原子力災害対策特別措置法に基づく原子力緊急事態宣言に関する再質問主意書

右の質問主意書を国会法第七十四条によって提出する。

平成二十九年三月十六日

糸 数 慶 子

参議院議長 伊 達 忠 一 殿

原子力災害対策特別措置法に基づく原子力緊急事態宣言に関する再質問主意書

 二月三日に内閣が提出した「参議院議員糸数慶子君提出原子力災害対策特別措置法に基づく原子力緊急事態宣言に関する質問に対する答弁書」(内閣参質一九三第一三号。以下「答弁書」という。)により、現政権においても原子力災害対策特別措置法第十五条第二項第二号の「原子力緊急事態の概要」は原子力緊急事態宣言が発せられた当時の表現が踏襲されたまま、同項第三号に定める居住者等に周知させるべき事項である避難指示区域だけが縮小されていることが明らかになった。

以下、答弁書の不明点および関連する事項を質問する。

一 答弁書の一についてには、「避難指示の解除等に併せて法第十五条第二項第一号の区域の見直しを行い」とあるが、「法第十五条第二項第一号の区域」と、原子力災害対策特別措置法第十五条第二項第三号の周知させるべき事項として公示される避難指示区域は同じものであるのかどうか、明らかにされたい。

二 答弁書の一についてには、「法第二条第五号の緊急事態応急対策の適切な実施を確保するため」とあるが、「緊急事態応急対策」とは具体的に何を指すのか。

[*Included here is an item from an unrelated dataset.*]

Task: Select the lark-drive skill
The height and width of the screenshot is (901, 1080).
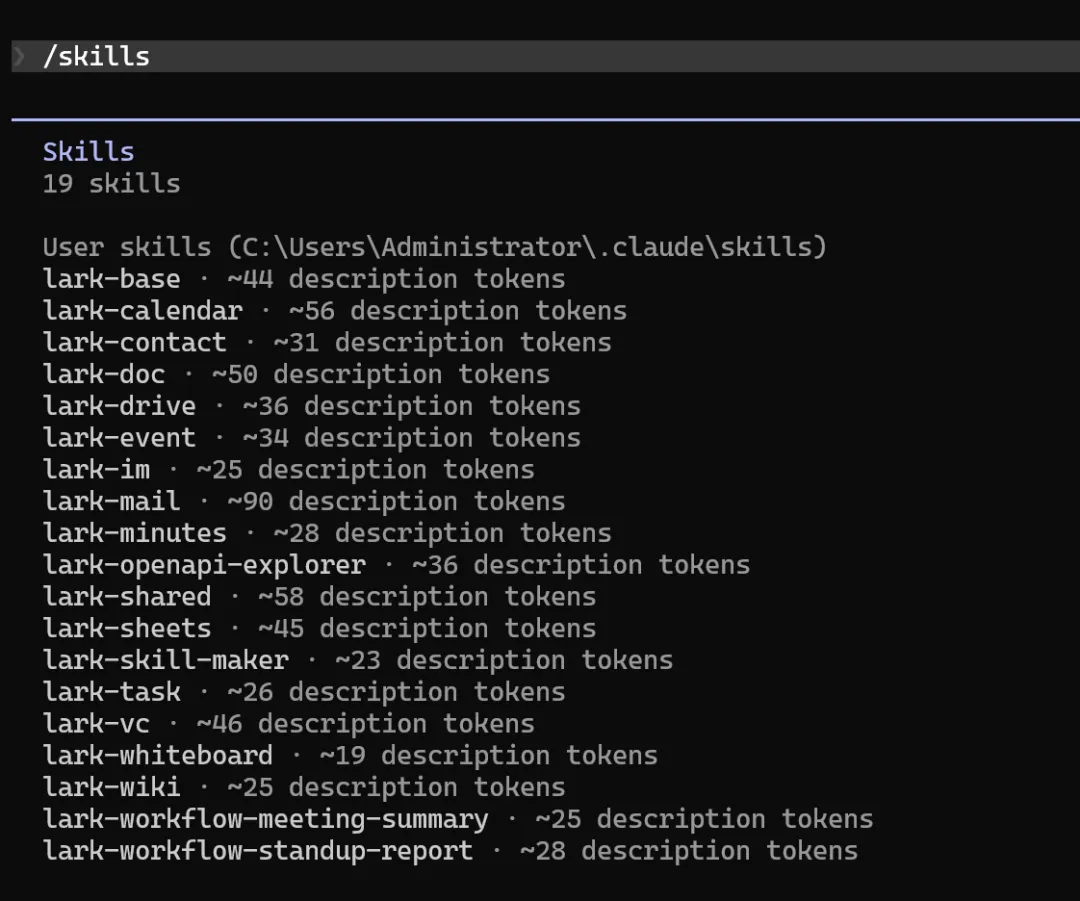Action: 119,406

法令の制定や実施、資金の配分など、政府がこれまでに行った「緊急事態応急対策」を可能な限り列挙されたい。

三 原子力緊急事態宣言が発せられて以降、原子力緊急事態宣言における「原子力緊急事態の概要」は変更されていないのに「避難指示区域」は縮小されているが、このように、「原子力緊急事態の概要」と「避難指示区域」に連関がないのであれば、現政権にとって原子力緊急事態宣言は何のためにあるものなのか。

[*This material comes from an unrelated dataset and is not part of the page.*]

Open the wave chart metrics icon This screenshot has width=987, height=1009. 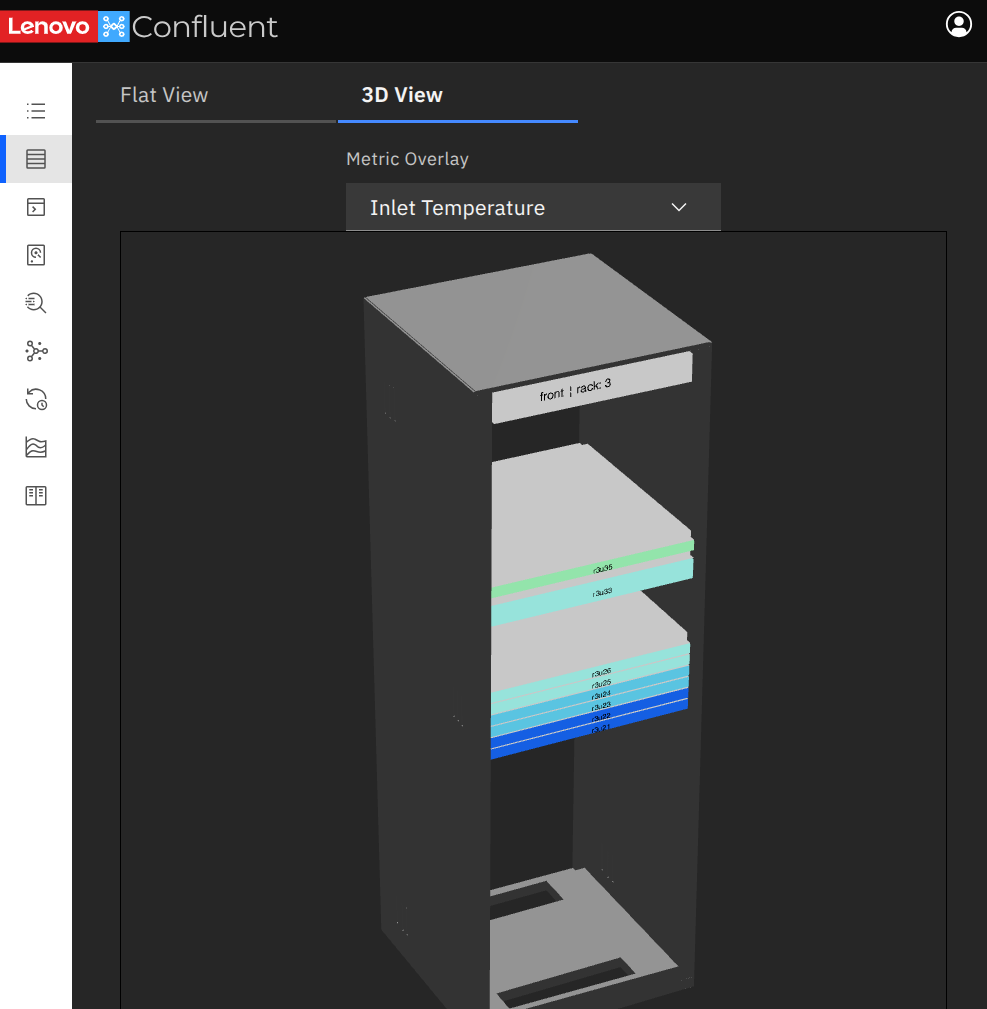tap(36, 447)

四 現政権が、避難指示区域の縮小が可能であると判断した根拠を明らかにされたい。

五 「法第十五条第二項第一号の区域」が変更され、当該区域に該当しなくなったことを、当該区域に該当しなくなった区域の住民や、土地や建物の所有者に対して、公示以外にはどのような方法で、どのような法的根拠に基づき知らせているのか、明らかにされたい。

六 答弁書の一についてによれば、「法第十五条第二項第一号の区域」である「緊急事態応急対策を実施すべき区域」には南相馬市の一部の区域、富岡町、大熊町、双葉町、浪江町が含まれているが、これら区域に隣接する海域(以下「当該海域」という。)は「緊急事態応急対策を実施すべき区域」に含まれているか。含まれているのであれば、これまでにどのような緊急事態応急対策を取ったか、その対策が必要であると判断した根拠と、対策の実施主体とともに示されたい。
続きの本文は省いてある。